» **AUFGABEN**
(1) Beantworte anhand des Textes über Kubas Unternehmensreform diese Fragen:
(a) Wie viele Staatsbetriebe hat das Land?
(b) In welchem Jahr begann die „Wirtschaftsaktualisierung“?
(c) Seit welchem Jahr gab es keine so große Ausreisewelle mehr?
(2) Aktualisiere im Text über Kubas Unternehmensreform den Abschnitt von "Das sozialistische Kuba" bis "Qualität erreichen soll.". Setze dabei "produktiver" an die Stelle von "effizienter".
(3) Schreib den Text über Kubas Unternehmensreform nach seinem letzten Satz weiter.

» **ÜBUNGSTEXT**
● ● ● ● ●

Das sozialistische Kuba arbeitet derzeit an einer umfangreichen Reform seiner Staatsunternehmen. Mit dem „Ley de Empresas“ (deutsch: Unternehmensgesetz) sollen die 2.417 Staatsbetriebe des Landes effizienter gemacht und ein wichtiges Vorhaben der 2011 begonnenen „Wirtschaftsaktualisierung“ abgearbeitet werden, mit der die Entwicklung der Produktivkräfte eine neue Qualität erreichen soll.
Kuba befindet sich derzeit inmitten der schwersten Wirtschaftskrise seiner jüngeren Geschichte. Die Corona-Pandemie, eine im Vorfeld bis aufs Äußerste verschärfte US-Blockade und die schwächelnde globale Konjunktur bildeten – zusammen mit den hausgemachten strukturellen Problemen des bisherigen Modells – einen „perfekten Sturm“, dessen Folgen sich in Mangel bis hin zum Grundbedarf, Stromausfällen und Treibstoffknappheit, einer massiven Verschlechterung der Sozialsysteme sowie der größten Ausreisewelle seit 1990 ausdrücken.

● ● ● ● ●

» **Einträge aus einer Sammlung**
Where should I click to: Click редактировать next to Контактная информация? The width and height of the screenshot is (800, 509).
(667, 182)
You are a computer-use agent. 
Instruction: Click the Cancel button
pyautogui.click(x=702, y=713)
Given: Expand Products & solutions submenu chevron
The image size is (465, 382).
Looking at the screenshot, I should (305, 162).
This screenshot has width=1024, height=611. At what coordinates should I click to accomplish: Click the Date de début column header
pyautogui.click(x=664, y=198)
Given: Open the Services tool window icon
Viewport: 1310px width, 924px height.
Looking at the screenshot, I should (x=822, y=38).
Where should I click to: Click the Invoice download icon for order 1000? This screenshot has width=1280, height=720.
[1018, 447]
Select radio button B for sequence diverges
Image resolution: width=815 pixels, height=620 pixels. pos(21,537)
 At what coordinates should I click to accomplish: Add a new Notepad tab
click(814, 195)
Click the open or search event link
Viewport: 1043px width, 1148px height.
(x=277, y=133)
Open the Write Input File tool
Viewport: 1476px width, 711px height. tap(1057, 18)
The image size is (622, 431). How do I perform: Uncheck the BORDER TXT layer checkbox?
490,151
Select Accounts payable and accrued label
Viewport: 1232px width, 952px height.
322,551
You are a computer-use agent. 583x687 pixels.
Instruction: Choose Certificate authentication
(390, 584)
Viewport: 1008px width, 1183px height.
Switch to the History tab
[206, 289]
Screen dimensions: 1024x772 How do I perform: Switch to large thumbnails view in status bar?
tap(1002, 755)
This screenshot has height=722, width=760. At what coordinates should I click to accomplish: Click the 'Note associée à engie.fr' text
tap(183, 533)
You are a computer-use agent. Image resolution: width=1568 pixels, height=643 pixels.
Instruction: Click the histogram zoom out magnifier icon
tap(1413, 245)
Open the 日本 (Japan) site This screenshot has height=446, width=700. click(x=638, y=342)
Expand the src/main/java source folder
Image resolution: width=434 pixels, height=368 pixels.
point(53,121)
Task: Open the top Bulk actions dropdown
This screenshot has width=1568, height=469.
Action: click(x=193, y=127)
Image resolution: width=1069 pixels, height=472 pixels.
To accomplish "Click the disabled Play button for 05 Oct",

● ● ● ● ●

» **LÖSUNGEN**
(1)
(a) 2.417
(b) 2011
(c) Seit 1990

(2)
Das sozialistische Kuba arbeitet derzeit an einer umfangreichen Reform seiner Staatsunternehmen. Mit dem „Ley de Empresas“ (deutsch: Unternehmensgesetz) sollen die 2.417 Staatsbetriebe des Landes produktiver gemacht und ein wichtiges Vorhaben der 2011 begonnenen „Wirtschaftsaktualisierung“ abgearbeitet werden, mit der die Entwicklung der Produktivkräfte eine neue Qualität erreichen soll.

(3)
Angesichts dieser Situation versucht die Regierung um Präsident Miguel Díaz-Canel seit 2020, mit einer „neuen Wirtschaftsstrategie“ gegenzusteuern, die im Juli 2020 angekündigt wurde. „Wir können auf wirtschaftlichem Gebiet nicht mehr so weitermachen wie bisher“, erklärte Díaz-Canel. Kernaspekte sind die Diversifizierung der Eigentumsformen in der kubanischen Wirtschaft (unter Beibehaltung der vorherrschenden Rolle des Staatseigentums) sowie die Schaffung effizienterer Verwaltungsformen und vergleichbarer Rahmenbedingungen für sämtliche Unternehmen, unter denen sich alle Akteure miteinander verzahnen können. Wirklich neu ist die Strategie ihrem Inhalt nach nicht: Mit ihr sollen „lediglich“ die Beschlüsse der vergangenen beiden Parteitage beschleunigt umgesetzt werden, deren Implementierung zuvor ins Stocken geraten war. Man sei „auf halbem Wege in schlechtem Schritt“, mahnte Díaz-Canel im Mai und rief dazu auf, „die Reihen zu schließen und das Tempo zu beschleunigen“.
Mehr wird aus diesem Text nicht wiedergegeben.